-- THE DATA follows --

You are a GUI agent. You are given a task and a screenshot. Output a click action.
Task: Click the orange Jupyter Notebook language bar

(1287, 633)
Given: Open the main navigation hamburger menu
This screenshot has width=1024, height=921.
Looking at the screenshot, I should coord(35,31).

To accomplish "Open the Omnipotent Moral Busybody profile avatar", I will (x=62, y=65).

-- THE DATA concluded --
-- THE DATA follows --

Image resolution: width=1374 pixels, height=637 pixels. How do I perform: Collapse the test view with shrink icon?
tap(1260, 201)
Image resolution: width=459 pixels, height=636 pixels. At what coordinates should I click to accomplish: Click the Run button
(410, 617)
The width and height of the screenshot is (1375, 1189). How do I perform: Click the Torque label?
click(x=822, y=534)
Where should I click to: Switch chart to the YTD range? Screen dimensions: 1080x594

-- THE DATA concluded --
-- THE DATA follows --

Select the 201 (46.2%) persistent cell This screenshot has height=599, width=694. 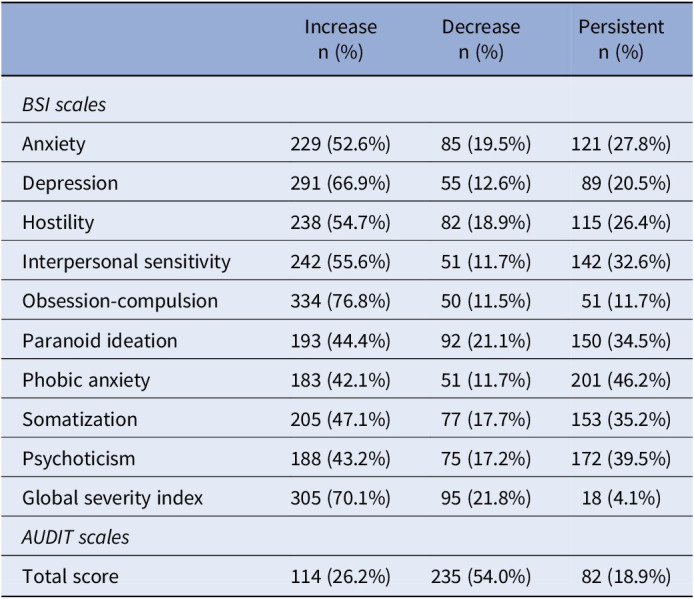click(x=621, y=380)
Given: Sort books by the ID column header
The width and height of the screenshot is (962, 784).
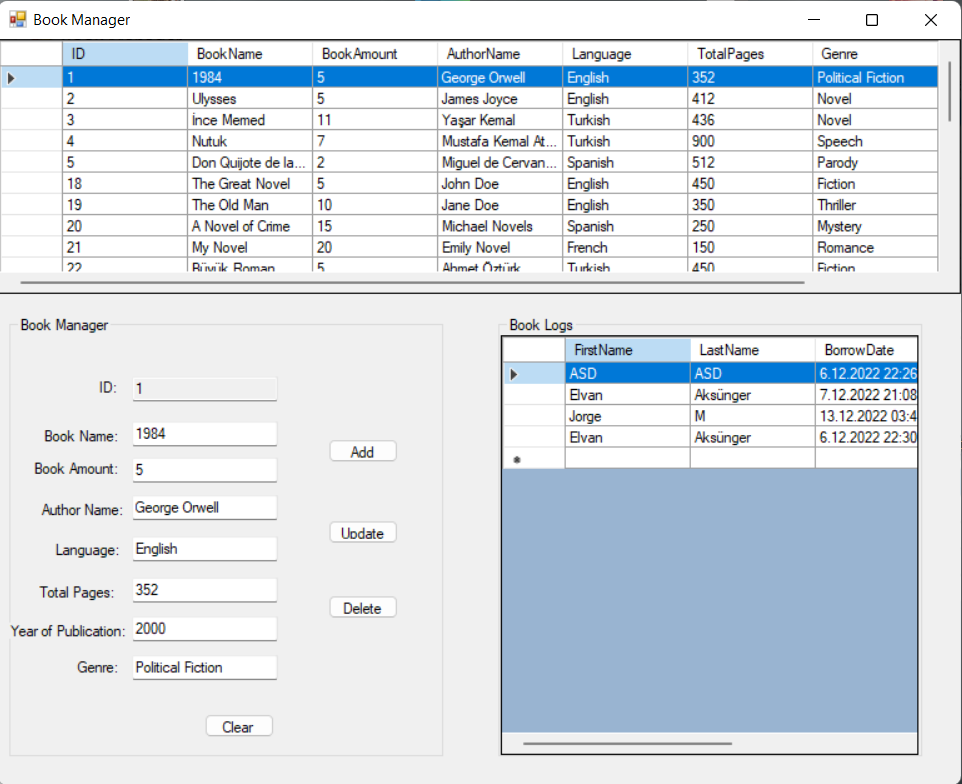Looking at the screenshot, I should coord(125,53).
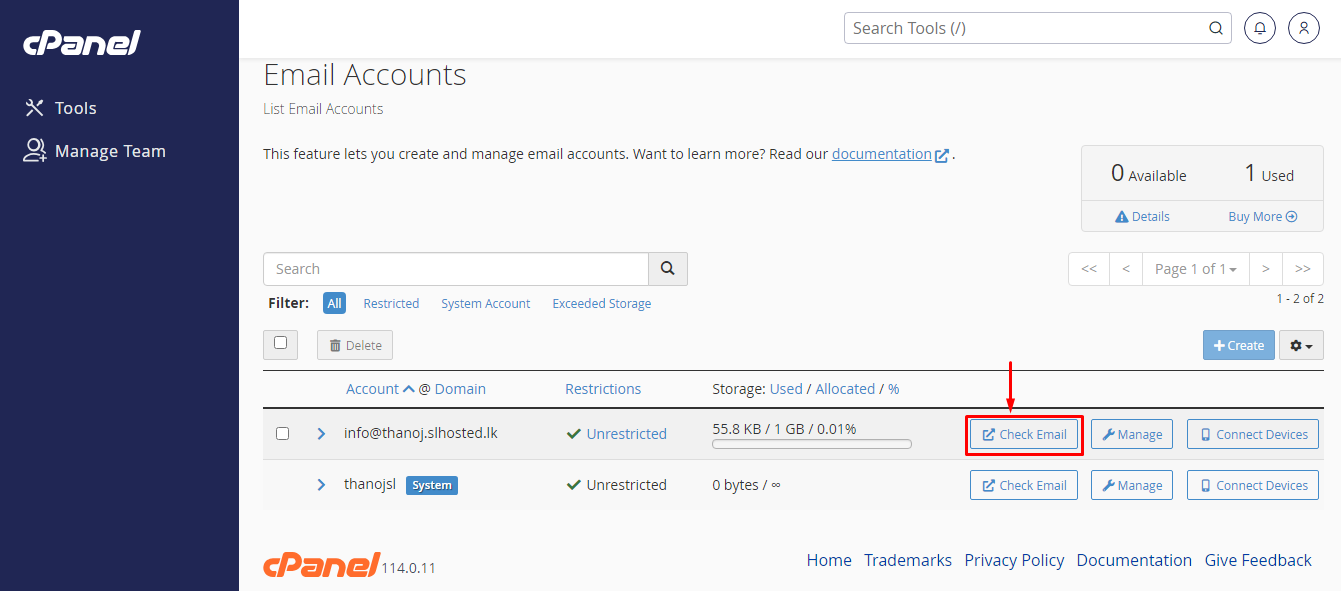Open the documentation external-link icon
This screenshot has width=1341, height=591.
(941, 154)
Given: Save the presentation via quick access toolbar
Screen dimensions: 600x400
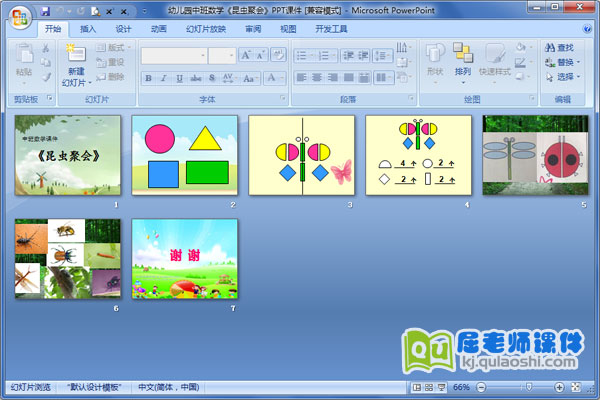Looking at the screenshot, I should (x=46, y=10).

-- THE DATA concluded --

Copy the lines of the data above exactly as written, beginning with the line containing "Image resolution: width=459" and ending with the line containing "Where should I", and leave out all other lines.

# EXERCISE RESULT
Image resolution: width=459 pixels, height=636 pixels. At what coordinates should I click to accomplish: Click the Run button
(410, 617)
The width and height of the screenshot is (1375, 1189). How do I perform: Click the Torque label?
click(x=822, y=534)
Where should I click to: Switch chart to the YTD range? Screen dimensions: 1080x594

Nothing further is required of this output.